* What this task involves
Among the entries beneath this sentence, how many lines include the word "option"? Only the number is wanted.

(Stored records)
++++
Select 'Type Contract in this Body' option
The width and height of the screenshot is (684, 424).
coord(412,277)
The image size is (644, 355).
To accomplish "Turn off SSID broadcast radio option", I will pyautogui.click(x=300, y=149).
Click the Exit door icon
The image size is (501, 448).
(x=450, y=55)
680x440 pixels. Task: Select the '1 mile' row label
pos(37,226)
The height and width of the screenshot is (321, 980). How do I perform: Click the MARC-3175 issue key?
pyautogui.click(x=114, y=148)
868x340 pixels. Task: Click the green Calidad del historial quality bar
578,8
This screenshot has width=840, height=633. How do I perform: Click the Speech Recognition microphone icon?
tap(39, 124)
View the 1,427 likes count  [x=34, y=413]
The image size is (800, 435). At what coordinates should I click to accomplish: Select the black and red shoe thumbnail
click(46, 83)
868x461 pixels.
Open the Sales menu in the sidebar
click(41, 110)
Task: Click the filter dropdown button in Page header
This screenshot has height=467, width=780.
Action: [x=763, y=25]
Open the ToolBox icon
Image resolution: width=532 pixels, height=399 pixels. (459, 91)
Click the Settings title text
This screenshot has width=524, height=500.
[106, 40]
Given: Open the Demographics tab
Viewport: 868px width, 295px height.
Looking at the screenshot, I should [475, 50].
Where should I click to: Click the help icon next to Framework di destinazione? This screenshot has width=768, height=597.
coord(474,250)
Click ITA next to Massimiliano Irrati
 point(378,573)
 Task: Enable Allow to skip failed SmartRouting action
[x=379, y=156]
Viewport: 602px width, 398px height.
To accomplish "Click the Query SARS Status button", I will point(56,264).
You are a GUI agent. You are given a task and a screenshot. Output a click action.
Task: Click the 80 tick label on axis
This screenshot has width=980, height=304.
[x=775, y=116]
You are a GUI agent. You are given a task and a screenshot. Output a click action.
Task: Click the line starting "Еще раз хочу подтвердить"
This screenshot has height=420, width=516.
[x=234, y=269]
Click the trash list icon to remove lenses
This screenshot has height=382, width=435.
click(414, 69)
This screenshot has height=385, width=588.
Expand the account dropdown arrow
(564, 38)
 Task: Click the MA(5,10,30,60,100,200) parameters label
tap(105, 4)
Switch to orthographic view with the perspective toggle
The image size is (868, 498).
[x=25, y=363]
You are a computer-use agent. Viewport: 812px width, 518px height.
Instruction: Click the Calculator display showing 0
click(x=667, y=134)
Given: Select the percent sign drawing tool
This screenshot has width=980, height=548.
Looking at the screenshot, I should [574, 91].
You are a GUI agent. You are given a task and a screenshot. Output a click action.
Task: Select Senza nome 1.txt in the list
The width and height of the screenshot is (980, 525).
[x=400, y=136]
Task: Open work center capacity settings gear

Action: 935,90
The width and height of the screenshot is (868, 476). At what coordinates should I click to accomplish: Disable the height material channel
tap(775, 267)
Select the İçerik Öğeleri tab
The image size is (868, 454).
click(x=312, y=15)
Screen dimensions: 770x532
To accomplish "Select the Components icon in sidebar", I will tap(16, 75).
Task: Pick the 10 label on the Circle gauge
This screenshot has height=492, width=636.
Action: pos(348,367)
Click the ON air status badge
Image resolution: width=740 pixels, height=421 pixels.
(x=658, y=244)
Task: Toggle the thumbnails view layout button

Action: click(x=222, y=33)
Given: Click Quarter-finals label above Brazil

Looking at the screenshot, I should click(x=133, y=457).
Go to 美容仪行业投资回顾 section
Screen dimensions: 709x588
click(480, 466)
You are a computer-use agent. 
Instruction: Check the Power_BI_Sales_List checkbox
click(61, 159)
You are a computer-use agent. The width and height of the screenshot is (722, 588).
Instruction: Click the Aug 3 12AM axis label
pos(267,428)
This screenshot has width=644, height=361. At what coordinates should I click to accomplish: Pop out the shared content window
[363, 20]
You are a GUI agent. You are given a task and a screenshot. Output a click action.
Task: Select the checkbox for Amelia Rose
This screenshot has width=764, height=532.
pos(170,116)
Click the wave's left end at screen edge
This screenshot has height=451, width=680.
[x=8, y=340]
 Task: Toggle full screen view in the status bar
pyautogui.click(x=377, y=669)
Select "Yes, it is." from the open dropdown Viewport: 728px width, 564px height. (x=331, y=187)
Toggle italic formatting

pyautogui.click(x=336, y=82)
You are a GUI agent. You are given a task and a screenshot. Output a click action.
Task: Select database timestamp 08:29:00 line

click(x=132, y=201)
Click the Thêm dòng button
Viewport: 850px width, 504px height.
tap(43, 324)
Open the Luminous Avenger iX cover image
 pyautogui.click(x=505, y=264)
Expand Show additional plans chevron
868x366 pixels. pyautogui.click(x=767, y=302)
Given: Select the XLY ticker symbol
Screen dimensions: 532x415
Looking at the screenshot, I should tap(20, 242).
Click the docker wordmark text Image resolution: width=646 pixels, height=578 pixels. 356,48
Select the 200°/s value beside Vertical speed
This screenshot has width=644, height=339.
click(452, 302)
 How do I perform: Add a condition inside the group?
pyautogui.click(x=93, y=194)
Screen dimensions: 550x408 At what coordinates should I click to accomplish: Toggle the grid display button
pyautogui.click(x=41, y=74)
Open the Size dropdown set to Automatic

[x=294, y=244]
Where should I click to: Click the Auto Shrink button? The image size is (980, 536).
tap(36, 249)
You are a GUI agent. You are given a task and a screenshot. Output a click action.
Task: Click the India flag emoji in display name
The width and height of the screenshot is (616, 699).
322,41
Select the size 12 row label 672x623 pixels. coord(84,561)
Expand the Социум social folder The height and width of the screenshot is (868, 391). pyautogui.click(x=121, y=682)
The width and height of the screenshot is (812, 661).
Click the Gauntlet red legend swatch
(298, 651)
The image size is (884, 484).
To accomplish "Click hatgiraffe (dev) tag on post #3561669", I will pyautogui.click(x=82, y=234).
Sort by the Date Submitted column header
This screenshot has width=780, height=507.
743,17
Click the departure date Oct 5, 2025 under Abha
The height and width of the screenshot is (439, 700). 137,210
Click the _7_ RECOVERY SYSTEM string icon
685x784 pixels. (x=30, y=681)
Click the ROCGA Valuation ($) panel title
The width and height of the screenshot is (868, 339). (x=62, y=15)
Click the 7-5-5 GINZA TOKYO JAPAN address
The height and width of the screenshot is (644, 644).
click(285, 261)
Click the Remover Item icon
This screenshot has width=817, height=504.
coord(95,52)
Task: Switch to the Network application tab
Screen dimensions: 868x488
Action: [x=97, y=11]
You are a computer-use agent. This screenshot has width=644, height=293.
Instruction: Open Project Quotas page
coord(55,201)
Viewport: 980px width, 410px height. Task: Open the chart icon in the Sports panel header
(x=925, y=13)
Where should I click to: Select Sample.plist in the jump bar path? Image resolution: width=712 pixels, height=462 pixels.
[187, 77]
++++
* Solution for this task
2